TEXT EXCERPT:
= K League Young Player of the Year Award =

The K League Young Player of the Year Award is an award of the K League annual awards. It is given to the best player among under-23 K League players. It was established in the name of "Rookie of the Year" in 1985, and was renamed "Young Player of the Year" in 2013. It was also given to K League 2 players since 2020.

EXCERPTED DATA:
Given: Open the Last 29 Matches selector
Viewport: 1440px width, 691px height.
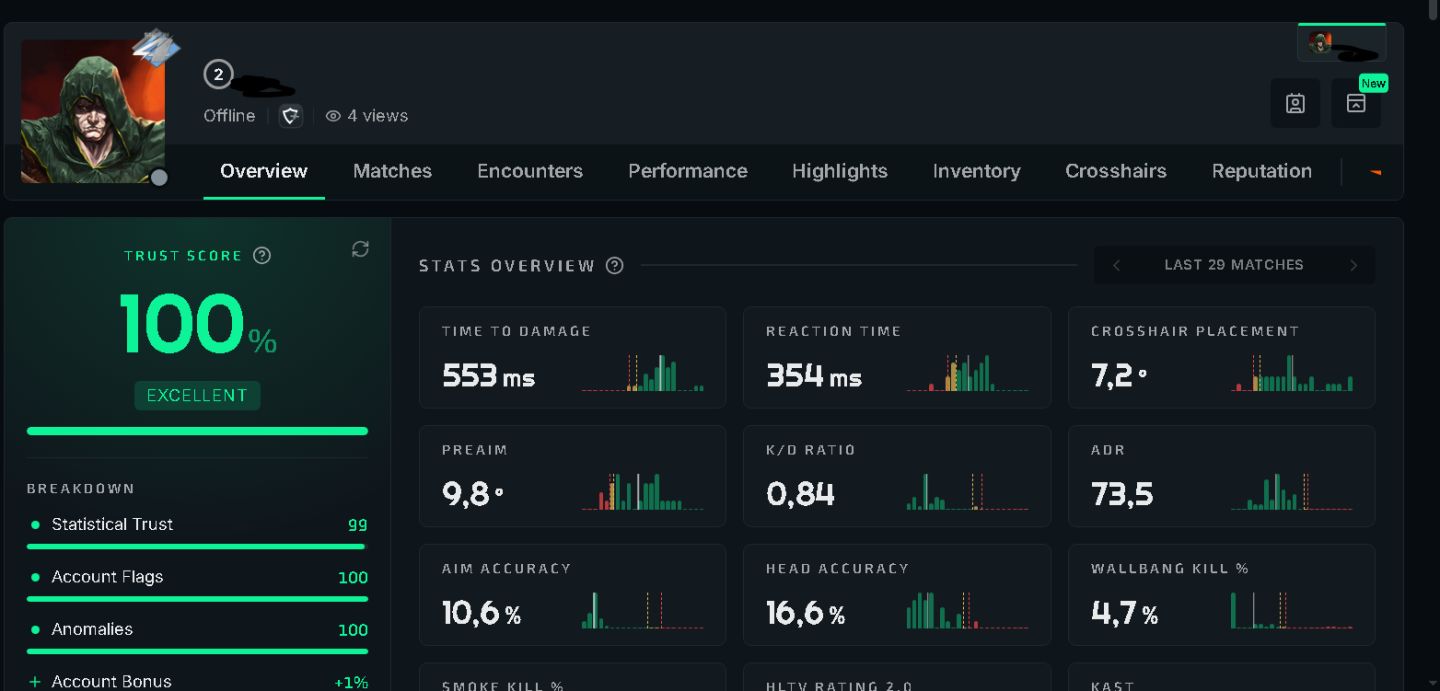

* * *

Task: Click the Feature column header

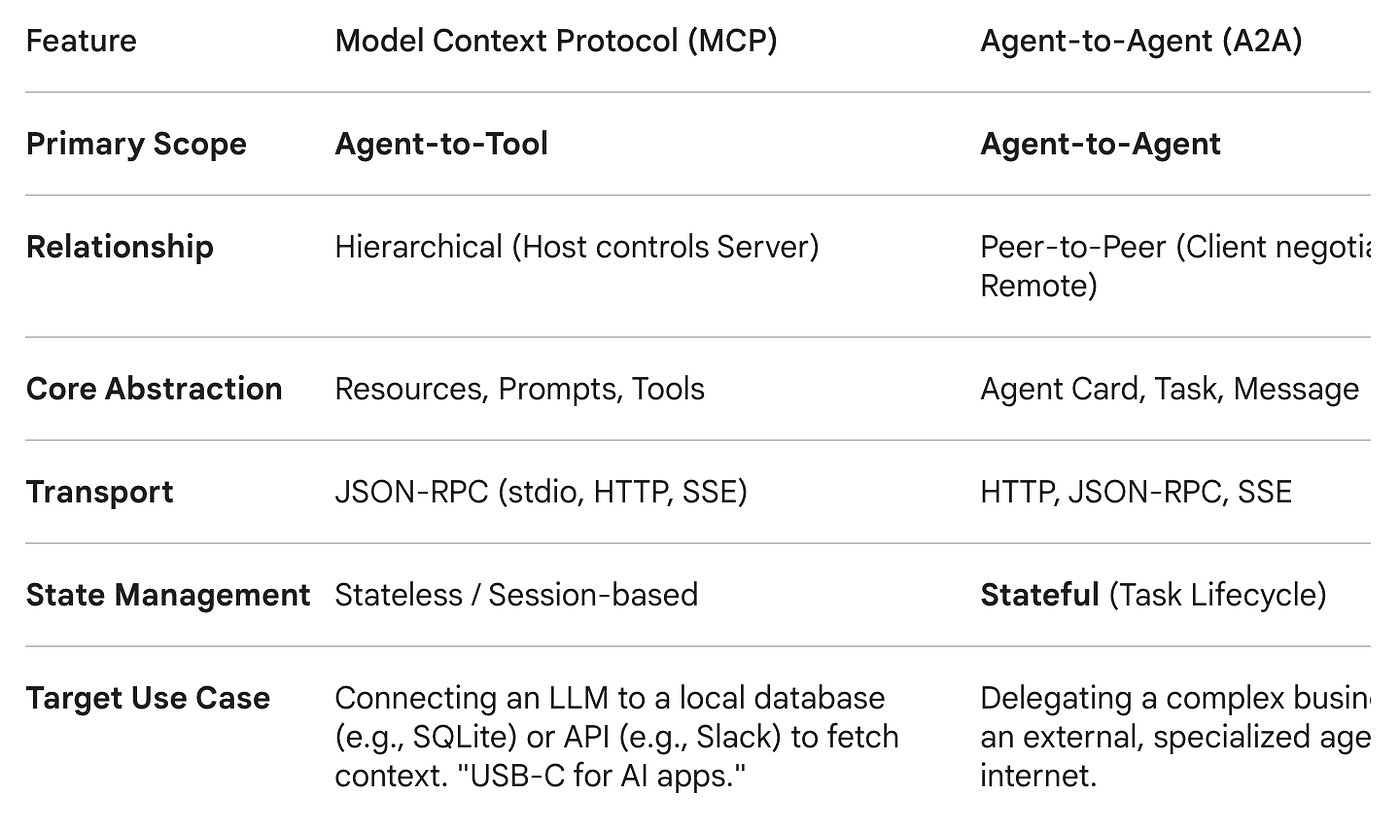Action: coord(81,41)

JOB A: Rewrite the award description from "The K League Young" up to and including "players since 2020.", putting "under-21" in place of "under-23".
JOB B: Please mark each statement yes or no according to the award description, and quote the words that decide it: (i) the award was established in 1985 under the name "Rookie of the Year"; (ii) the award took its current name in 2020; (iii) the award goes only to players outside K League 2.

COMPLETE RESPONSE A:
The K League Young Player of the Year Award is an award of the K League annual awards. It is given to the best player among under-21 K League players. It was established in the name of "Rookie of the Year" in 1985, and was renamed "Young Player of the Year" in 2013. It was also given to K League 2 players since 2020.

COMPLETE RESPONSE B:
(i) Yes: "It was established in the name of "Rookie of the Year" in 1985"
(ii) No: "was renamed "Young Player of the Year" in 2013"
(iii) No: "It was also given to K League 2 players since 2020."